Sollten sich die Gerüchte um das Projekt Erdbeere, so die Übersetzung, bewahrheiten, könnte dies eine neue Ära der KI-Anwendungen bedeuten. Zum Beispiel könnten dadurch im Bereich Medizinische Diagnose komplexe medizinische Analysen erfolgen unter Berücksichtigung von Symptomen, Patientengeschichten und aktuellen Forschungsergebnissen. Die neue KI-Fähigkeit zum logischen Denken wäre in der Lage hieraus neue Erkenntnisse selbstständig zu erarbeiten.

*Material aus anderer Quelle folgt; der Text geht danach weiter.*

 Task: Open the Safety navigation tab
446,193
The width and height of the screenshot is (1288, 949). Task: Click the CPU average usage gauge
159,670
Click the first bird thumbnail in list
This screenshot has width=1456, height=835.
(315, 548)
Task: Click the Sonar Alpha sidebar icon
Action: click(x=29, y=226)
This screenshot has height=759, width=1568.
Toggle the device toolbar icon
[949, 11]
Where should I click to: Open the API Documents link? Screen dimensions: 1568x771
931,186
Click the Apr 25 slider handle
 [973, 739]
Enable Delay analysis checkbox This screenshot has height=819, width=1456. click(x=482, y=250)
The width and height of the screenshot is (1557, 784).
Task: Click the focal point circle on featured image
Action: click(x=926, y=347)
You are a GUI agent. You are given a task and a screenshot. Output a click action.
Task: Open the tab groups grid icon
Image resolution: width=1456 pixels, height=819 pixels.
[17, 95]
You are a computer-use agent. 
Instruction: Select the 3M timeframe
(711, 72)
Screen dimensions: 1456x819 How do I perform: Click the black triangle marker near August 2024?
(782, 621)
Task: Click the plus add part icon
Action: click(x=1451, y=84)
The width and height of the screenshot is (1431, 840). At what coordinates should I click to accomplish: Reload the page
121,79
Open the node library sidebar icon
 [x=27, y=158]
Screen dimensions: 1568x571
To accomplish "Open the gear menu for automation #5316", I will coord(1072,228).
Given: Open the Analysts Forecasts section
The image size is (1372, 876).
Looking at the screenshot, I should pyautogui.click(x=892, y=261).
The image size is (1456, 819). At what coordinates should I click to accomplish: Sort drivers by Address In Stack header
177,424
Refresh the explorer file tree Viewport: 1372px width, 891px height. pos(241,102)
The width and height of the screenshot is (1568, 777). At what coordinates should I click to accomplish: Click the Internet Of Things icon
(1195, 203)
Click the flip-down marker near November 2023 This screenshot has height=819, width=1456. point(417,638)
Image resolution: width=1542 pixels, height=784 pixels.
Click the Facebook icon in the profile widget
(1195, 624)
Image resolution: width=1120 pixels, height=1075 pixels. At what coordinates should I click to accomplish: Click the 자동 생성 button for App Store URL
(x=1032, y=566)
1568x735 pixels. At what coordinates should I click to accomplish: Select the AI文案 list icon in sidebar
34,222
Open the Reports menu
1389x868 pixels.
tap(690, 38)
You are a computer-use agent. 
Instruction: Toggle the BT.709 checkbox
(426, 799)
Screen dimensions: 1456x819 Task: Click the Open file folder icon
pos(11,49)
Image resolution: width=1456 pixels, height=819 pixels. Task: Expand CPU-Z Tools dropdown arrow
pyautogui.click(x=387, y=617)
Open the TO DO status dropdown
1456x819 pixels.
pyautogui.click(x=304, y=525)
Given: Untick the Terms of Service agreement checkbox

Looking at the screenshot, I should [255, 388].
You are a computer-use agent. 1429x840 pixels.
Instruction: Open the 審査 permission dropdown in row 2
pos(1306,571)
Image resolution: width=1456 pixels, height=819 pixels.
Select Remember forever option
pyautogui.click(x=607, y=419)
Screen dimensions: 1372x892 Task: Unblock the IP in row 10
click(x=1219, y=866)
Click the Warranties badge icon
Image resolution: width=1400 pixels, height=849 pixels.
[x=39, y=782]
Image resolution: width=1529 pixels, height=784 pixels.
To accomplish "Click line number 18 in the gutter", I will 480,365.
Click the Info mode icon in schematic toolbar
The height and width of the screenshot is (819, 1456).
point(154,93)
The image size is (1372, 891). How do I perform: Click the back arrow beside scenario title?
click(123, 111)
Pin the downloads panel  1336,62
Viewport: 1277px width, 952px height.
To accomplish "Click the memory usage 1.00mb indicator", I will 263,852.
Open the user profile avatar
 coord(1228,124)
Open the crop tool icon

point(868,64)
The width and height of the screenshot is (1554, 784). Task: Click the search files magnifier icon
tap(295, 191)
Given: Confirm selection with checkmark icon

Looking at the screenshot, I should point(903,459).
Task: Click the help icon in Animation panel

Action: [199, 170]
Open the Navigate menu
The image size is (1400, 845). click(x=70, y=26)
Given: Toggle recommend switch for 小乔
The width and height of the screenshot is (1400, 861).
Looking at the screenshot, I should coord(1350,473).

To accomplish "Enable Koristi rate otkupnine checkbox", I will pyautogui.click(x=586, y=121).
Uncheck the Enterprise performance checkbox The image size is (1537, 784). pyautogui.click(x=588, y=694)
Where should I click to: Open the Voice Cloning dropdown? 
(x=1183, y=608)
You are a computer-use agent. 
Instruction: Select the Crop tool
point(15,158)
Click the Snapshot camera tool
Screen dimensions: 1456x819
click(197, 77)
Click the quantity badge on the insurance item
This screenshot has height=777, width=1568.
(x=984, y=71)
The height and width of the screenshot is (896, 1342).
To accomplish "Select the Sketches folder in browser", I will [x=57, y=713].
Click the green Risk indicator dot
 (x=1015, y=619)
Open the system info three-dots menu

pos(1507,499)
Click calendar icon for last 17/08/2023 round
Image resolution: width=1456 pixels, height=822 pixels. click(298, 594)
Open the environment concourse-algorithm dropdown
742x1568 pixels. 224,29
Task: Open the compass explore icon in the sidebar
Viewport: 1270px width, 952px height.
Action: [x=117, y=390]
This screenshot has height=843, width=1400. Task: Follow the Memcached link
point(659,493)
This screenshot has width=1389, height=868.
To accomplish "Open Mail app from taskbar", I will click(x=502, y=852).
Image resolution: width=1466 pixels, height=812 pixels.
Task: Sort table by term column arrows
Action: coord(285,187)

Fakt ist, dass sich die KI sehr schnell weiterentwickelt und mit immer besseren und ausgewählten Trainingsdaten gefüttert wird. Das übergeordnete Ziel, welches mit dieser neuen Technologie angestrebt wird, ist die intuitive Nutzung, ähnlich wie wir es bereits mit dem Smartphone können. Erst dann kann jeder von ihren Vorteilen teilhaben. Noch benötigen wir Prompt Engineering oder Programmierung dazu. Erst wenn die breite Masse die Anwendungen nahezu spielerisch bedienen können werden wird das „Plateau of Productivity“ erreichen.